BERITA TERKINI
IFEX Jadi Panggung Indonesia Perkuat Posisi di Pasar Furnitur Global

IFEX Jadi Panggung Indonesia Perkuat Posisi di Pasar Furnitur Global

Pasar furnitur global saat ini bernilai sekitar USD 201 miliar per tahun, menjadikannya salah satu sektor manufaktur kreatif terbesar dalam perdagangan dunia. Namun, struktur pasar tersebut masih terkonsentrasi pada sejumlah negara eksportir utama.

China menjadi pemain dominan dengan nilai ekspor sekitar USD 130 miliar, disusul Vietnam sekitar USD 21 miliar dan Jerman sekitar USD 18 miliar. Di sisi lain, Indonesia mencatat ekspor furnitur dan kerajinan sekitar USD 2,44 miliar pada 2023, serta mencapai USD 2,37 miliar hingga November 2024. Angka ini menunjukkan Indonesia masih menjadi pemain relatif kecil di pasar global yang besar, sekaligus menyimpan peluang pertumbuhan jika strategi industri dan perdagangan dijalankan secara tepat.

Indonesia memiliki sejumlah keunggulan yang dinilai dapat menjadi modal bersaing, mulai dari ketersediaan bahan baku tropis seperti kayu dan rotan, hingga tradisi kriya yang telah diwariskan selama berabad-abad. Produk furnitur dan kerajinan dari Indonesia tidak hanya menawarkan fungsi, tetapi juga membawa identitas budaya, nilai estetika, dan kearifan lokal yang menjadi daya tarik tersendiri di pasar internasional.

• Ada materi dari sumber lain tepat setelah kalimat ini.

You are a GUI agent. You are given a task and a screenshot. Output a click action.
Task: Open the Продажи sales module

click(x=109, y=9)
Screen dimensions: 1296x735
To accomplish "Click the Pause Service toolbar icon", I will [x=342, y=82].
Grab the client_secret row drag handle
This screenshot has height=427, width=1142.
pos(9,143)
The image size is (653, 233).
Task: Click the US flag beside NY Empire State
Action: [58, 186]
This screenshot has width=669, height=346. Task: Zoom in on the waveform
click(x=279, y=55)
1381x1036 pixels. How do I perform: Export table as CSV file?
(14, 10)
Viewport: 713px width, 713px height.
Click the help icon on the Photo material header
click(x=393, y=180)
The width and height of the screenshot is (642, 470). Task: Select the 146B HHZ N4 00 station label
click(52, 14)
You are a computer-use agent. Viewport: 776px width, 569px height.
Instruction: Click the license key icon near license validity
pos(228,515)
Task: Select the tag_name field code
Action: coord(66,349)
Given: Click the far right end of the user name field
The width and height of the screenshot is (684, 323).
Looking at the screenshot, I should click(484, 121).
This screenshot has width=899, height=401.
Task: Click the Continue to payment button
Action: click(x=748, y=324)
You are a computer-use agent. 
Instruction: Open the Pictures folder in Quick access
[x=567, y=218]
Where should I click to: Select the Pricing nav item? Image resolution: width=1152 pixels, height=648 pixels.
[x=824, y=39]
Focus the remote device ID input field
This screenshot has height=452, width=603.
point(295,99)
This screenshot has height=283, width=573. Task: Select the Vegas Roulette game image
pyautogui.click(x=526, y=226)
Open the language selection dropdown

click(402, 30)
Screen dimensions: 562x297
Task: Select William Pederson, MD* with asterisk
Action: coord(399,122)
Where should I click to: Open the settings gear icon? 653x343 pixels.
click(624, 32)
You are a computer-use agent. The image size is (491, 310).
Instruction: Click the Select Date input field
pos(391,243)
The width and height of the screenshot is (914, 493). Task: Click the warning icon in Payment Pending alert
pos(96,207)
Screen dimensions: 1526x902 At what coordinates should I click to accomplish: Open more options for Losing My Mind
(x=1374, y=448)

Dalam konteks memperkuat akses pasar, Indonesia International Furniture Expo (IFEX) hadir sebagai platform yang mempertemukan industri nasional dengan pembeli global. Pameran ini diselenggarakan oleh Himpunan Industri Mebel dan Kerajinan Indonesia (HIMKI) bersama Dyandra Promosindo, dan berkembang dari pameran dagang menjadi platform yang menghubungkan produsen furnitur Indonesia dengan buyers internasional.

Penyelenggaraan IFEX pada 5–8 Maret tahun ini di Indonesia Convention Exhibition (ICE) BSD City menandai fase baru dalam perjalanan pameran tersebut. Dengan luasan sekitar 85.000 meter persegi, IFEX disebut menjadi salah satu pameran furnitur terbesar di Asia Tenggara dan menempati venue pameran terbesar dan terbaik di Indonesia.

Perluasan skala pameran dinilai tidak hanya mencerminkan pertumbuhan ukuran acara, tetapi juga meningkatnya kepercayaan industri dan pasar internasional terhadap kemampuan Indonesia sebagai salah satu sumber furnitur dan kerajinan dunia. Strategi menghadirkan buyers ke Indonesia melalui pameran berskala internasional dipandang sebagai pendekatan yang efektif, sebagaimana dilakukan sejumlah negara untuk memperkuat industri melalui platform perdagangan global.

Vietnam menjadi salah satu contoh yang disebut berhasil meningkatkan ekspor furnitur lebih dari tujuh kali lipat dalam dua dekade terakhir. Keberhasilan itu dikaitkan tidak hanya dengan kekuatan industri, tetapi juga dukungan kebijakan pemerintah yang konsisten dalam promosi perdagangan, investasi industri, dan penguatan rantai pasok.

Indonesia dinilai memiliki potensi yang sebanding, ditopang basis industri yang luas, kekayaan desain yang berakar pada budaya, serta meningkatnya kesadaran global terhadap produk berkelanjutan. Dalam situasi tersebut, IFEX diposisikan sebagai jembatan antara potensi industri nasional dan pasar global, membuka peluang bagi produsen dari berbagai daerah untuk bertemu langsung dengan buyers internasional, membangun jaringan bisnis, dan memperluas akses pasar.

Momentum ini juga menegaskan peluang industri furnitur dan kerajinan Indonesia untuk naik kelas dan memperkuat daya saing di tingkat global. Jika platform seperti IFEX terus diperkuat melalui kolaborasi industri, pemerintah, dan pelaku perdagangan internasional, Indonesia dinilai memiliki peluang meningkatkan kontribusinya di pasar furnitur dunia.

Di tengah permintaan global yang kian mengarah pada produk berkualitas dengan keunikan desain, keberlanjutan material, serta cerita budaya di baliknya, Indonesia disebut memiliki unsur-unsur tersebut. Karena itu, IFEX dipandang bukan sekadar pameran tahunan, melainkan bagian dari upaya Indonesia menegaskan diri sebagai salah satu kekuatan baru dalam industri furnitur dunia.